- City: Montreal, Quebec
- League: Canadian Women's Hockey League
- Division: Eastern
- Founded: 2007
- Folded: 2008
- Colours: Black, yellow & white
- Head coach: Christian Lefebvre

= Quebec Phenix =

The Quebec Phenix (Phénix du Québec) was a professional women's ice hockey team in the Canadian Women's Hockey League (CWHL). The team played its home games in Montreal. The team had a wide range of young talent, some from Université Laval, high schools, and others. Former head coach Christian Lefebvre said in a radio interview that the team typically drew crowds of only about 50 supporters and that sponsors were hard to find.

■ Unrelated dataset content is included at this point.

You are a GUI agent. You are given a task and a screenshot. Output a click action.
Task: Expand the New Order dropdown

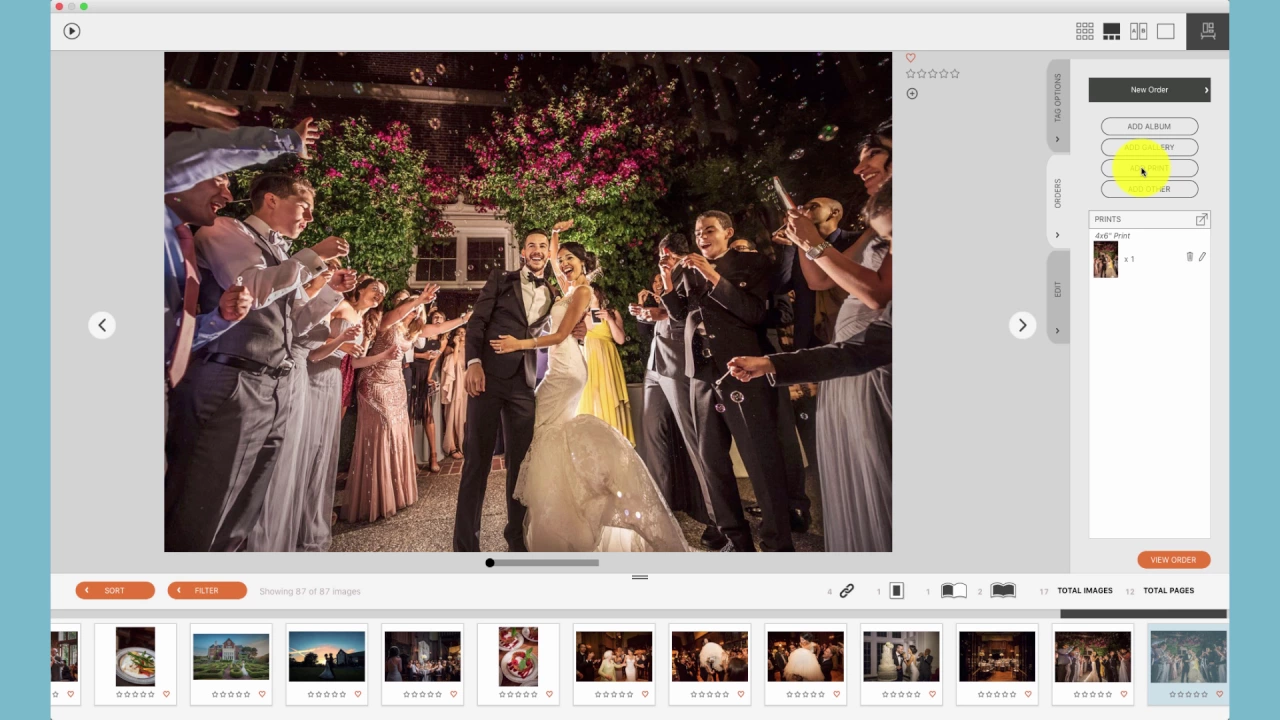point(1149,90)
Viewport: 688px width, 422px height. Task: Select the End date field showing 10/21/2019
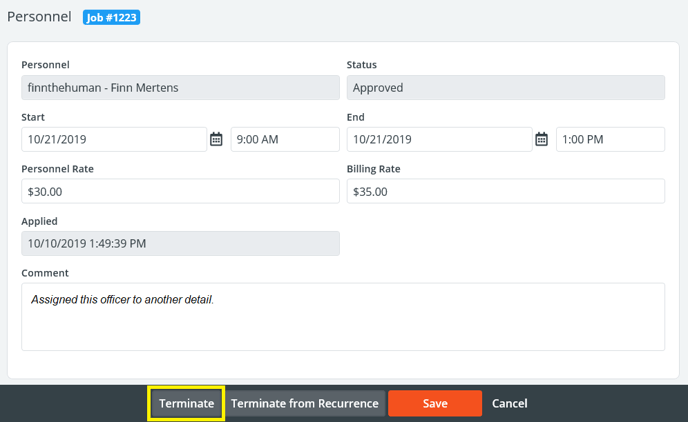[438, 140]
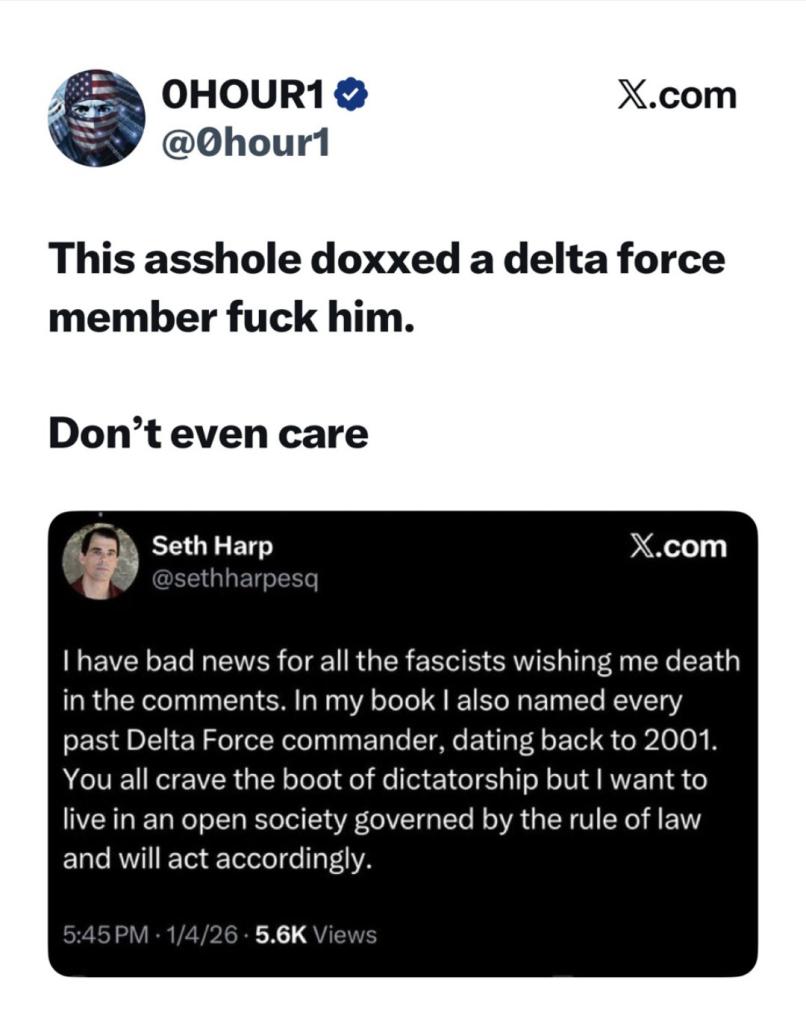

The team closed in 2008 after just one season in CWHL.

==Records==

| Year | GP | W | L | T | GF | GA | Pts | Standing | Playoffs |
|---|---|---|---|---|---|---|---|---|---|
| 2007–08 | 30 | 8 | 21 | 1 | 54 | 120 | 17 | 3rd, Eastern Division | Did not qualify |

Note: GP = Games played, W = Wins, L = Losses, T = Ties, GF = Goals for, GA = Goals against, Pts = Points.

===Team records ===
Losing streak: 15 games from 29 September 2007 to 5 January 2008.

==2007–08 roster==

Goalies
| Number |  | Player | GP | MIN | W | L | GAA | GA | EN | ShO |
|---|---|---|---|---|---|---|---|---|---|---|
| 36 | CAN | Marie-Andree Joncas | 22 | 1025 | 3 | 15 | 4.57 | 78 | 0 | 0 |
| 35 | CAN | Jessica Anderson | 3 | 100 | 0 | 0 | 6.00 | 10 | 0 | 0 |
| 34 | CAN | Christine Dufour | 13 | 614 | 5 | 6 | 3.13 | 32 | 0 | 1 |

Defense and Forward
| Number |  | Player | Age | GP | Goal | Assist | Pts | Pen |
|---|---|---|---|---|---|---|---|---|
| 79 | CAN | Stacie Tardif | 18 | 6 | 0 | 1 | 1 | 0 |
| 77 | CAN | Marie-Helene Desrosiers | 24 | 6 | 0 | 0 | 0 | 8 |
| 77 | CAN | Audrey Cournoyer | 17 | 3 | 1 | 1 | 2 | 0 |
| 77 | CAN | Juana Baribeau | 18 | 4 | 2 | 0 | 2 | 0 |
| 77 | CAN | Laurie Tremblay | 21 | 1 | 0 | 0 | 0 | 2 |
| 71 | CAN | Cinthia Charbonneau | 22 | 29 | 11 | 9 | 20 | 72 |
| 66 | CAN | Marie-Eve Cloutier | 26 | 24 | 1 | 5 | 6 | 24 |
| 55 | CAN | Caroline Levesque | 25 | 27 | 8 | 3 | 11 | 79 |
| 34 | CAN | Sylvia Marsolais | 29 | 1 | 0 | 0 | 0 | 0 |
| 22 | CAN | Audrey Sequin | 22 | 27 | 1 | 2 | 3 | 38 |
| 21 | CAN | Veronique Lapierre | 26 | 29 | 5 | 8 | 13 | 46 |
| 19 | CAN | Nancy Cousineau | 21 | 29 | 3 | 4 | 7 | 40 |
| 18 | CAN | Sharel Bourbeau | 20 | 27 | 0 | 1 | 1 | 36 |
| 17 | CAN | Mirjam Ludwig | 19 | 8 | 0 | 0 | 0 | 4 |
| 16 | CAN | Marie-Eve Pharand | 21 | 28 | 7 | 14 | 21 | 18 |
| 15 | CAN | Alexia Laplante | N/A | 2 | 1 | 1 | 2 | 12 |
| 12 | CAN | Julia Carlton | 26 | 2 | 0 | 0 | 0 | 0 |
| 12 | CAN | Genevieve David | 19 | 27 | 2 | 4 | 6 | 44 |
| 11 | CAN | Martine Leduc | 20 | 1 | 0 | 0 | 0 | 4 |
| 11 | CAN | Genevieve Dupuis | 26 | 21 | 2 | 6 | 8 | 35 |
| 10 | CAN | Suzanne Kaye | 28 | 3 | 0 | 0 | 0 | 4 |
| 8 | CAN | Marie-Michelle Poirier | 20 | 5 | 2 | 3 | 5 | 6 |
| 7 | CAN | Marie-Claude Allard | 28 | 4 | 0 | 2 | 2 | 4 |
| 4 | CAN | Lysiane Desilets | 23 | 28 | 4 | 6 | 10 | 8 |

==Award and honour==
- CWHL All-Rookie Team: Goalie: Christine Dufour
- 6 January 2008 : Christine Dufour makes 51 saves as Phénix ends 15-game losing skid.